The records are to be copied from the line that contains "The image size" through their last line, word for word, with every picture left out.
### INFORMATION SUPPLIED ###
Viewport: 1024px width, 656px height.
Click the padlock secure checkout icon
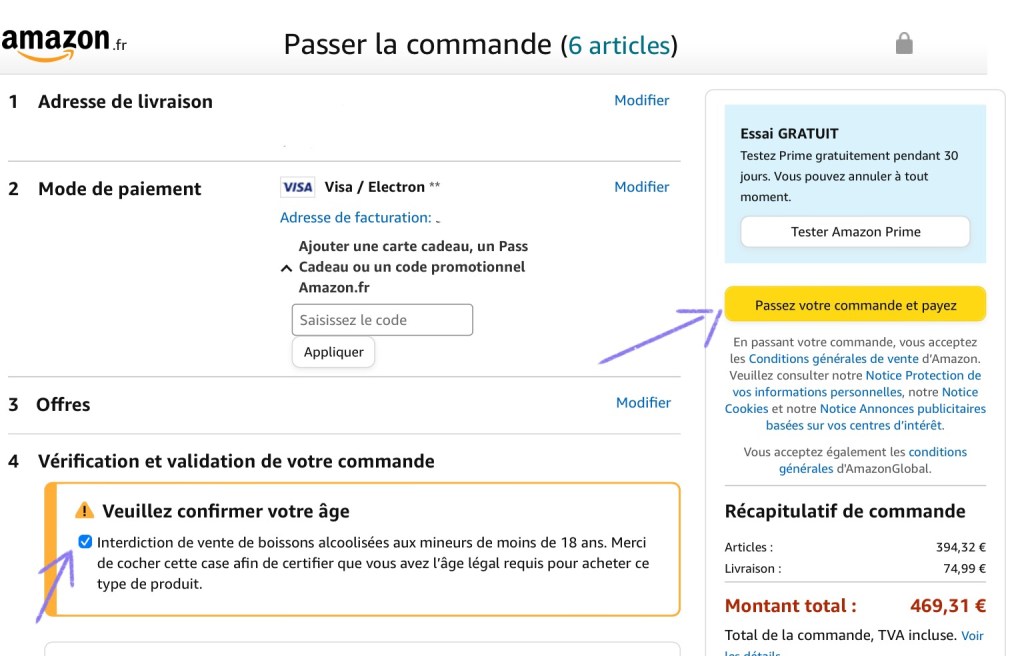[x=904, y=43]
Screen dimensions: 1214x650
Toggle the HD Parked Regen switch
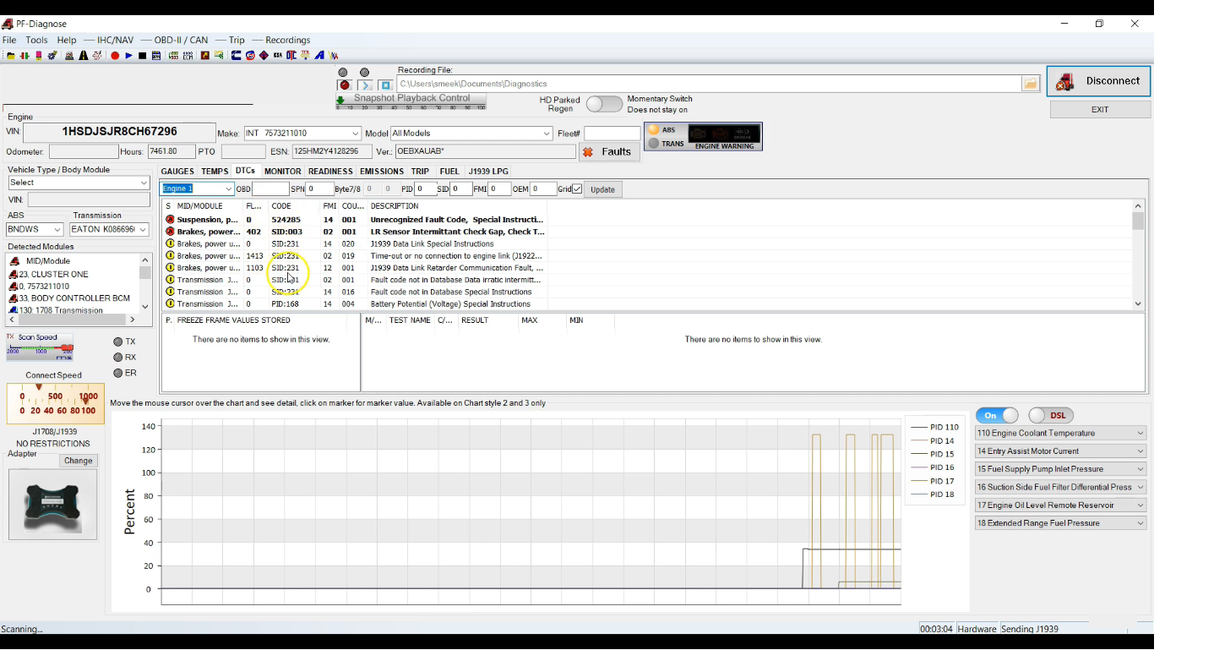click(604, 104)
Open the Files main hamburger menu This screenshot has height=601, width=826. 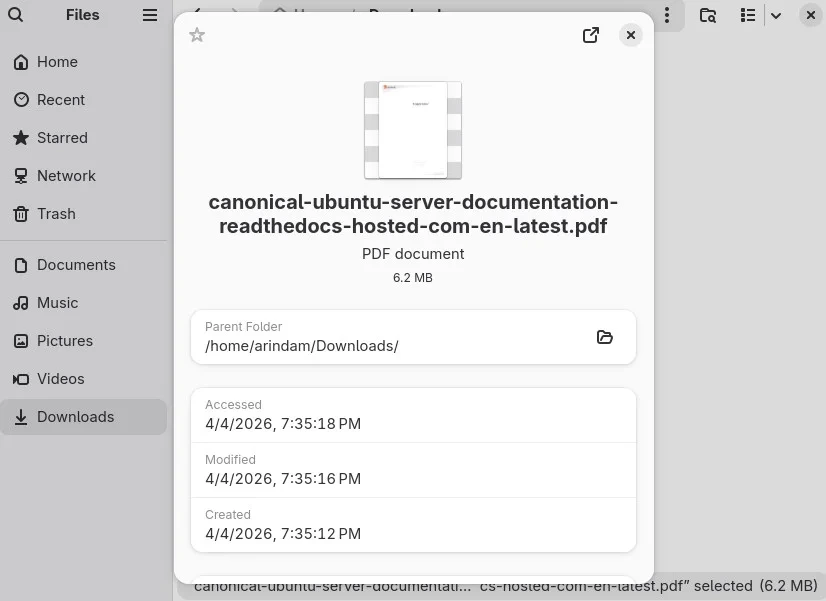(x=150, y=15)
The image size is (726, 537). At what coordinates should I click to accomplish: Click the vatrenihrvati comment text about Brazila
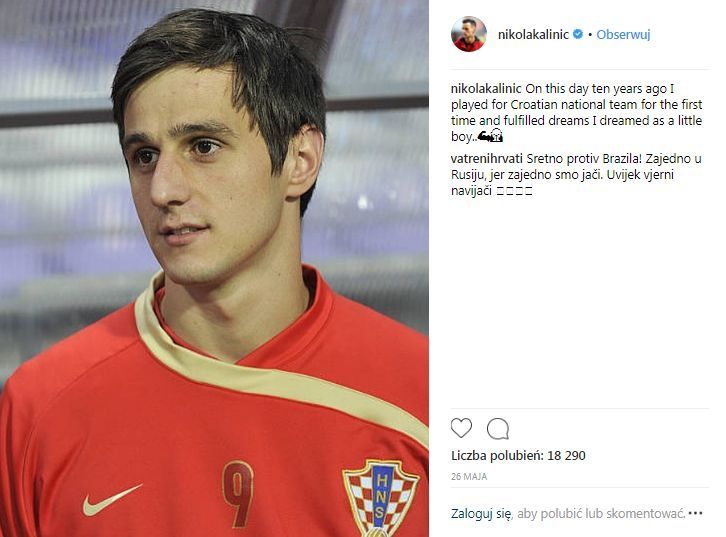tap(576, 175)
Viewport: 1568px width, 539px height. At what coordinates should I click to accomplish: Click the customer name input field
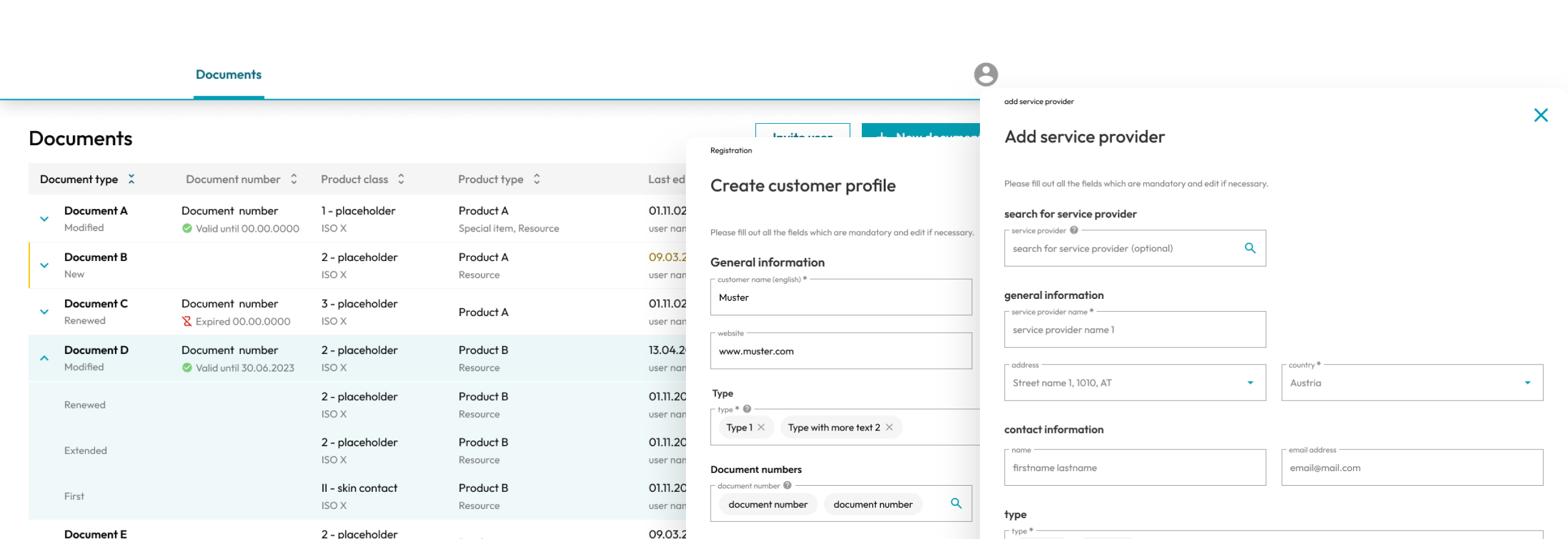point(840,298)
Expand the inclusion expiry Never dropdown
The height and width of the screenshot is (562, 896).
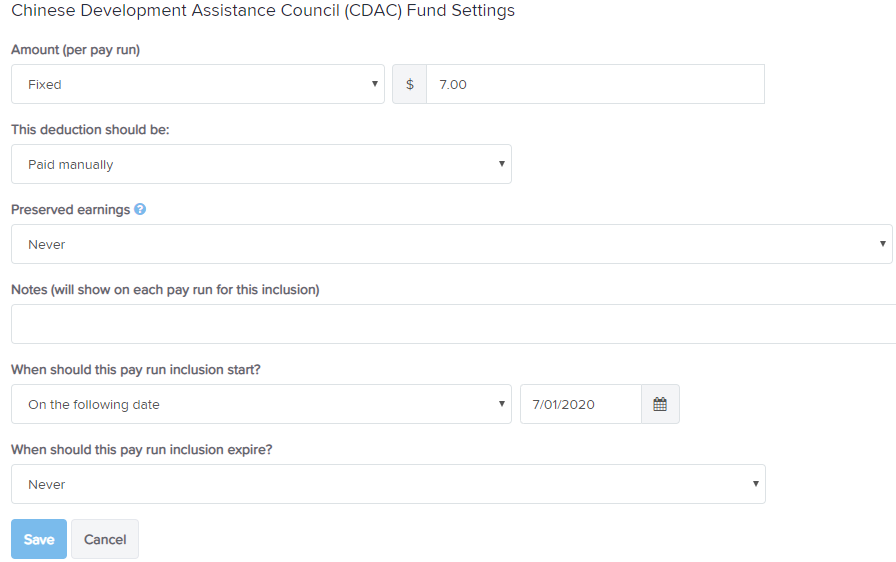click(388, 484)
###
→ **TASK OUTPUT**
The image size is (726, 537). At what coordinates should I click to accomplish: Click the vatrenihrvati comment text about Brazila
tap(576, 175)
Viewport: 1568px width, 539px height. At what coordinates should I click to accomplish: Click the customer name input field
point(840,298)
Expand the inclusion expiry Never dropdown
The height and width of the screenshot is (562, 896).
click(388, 484)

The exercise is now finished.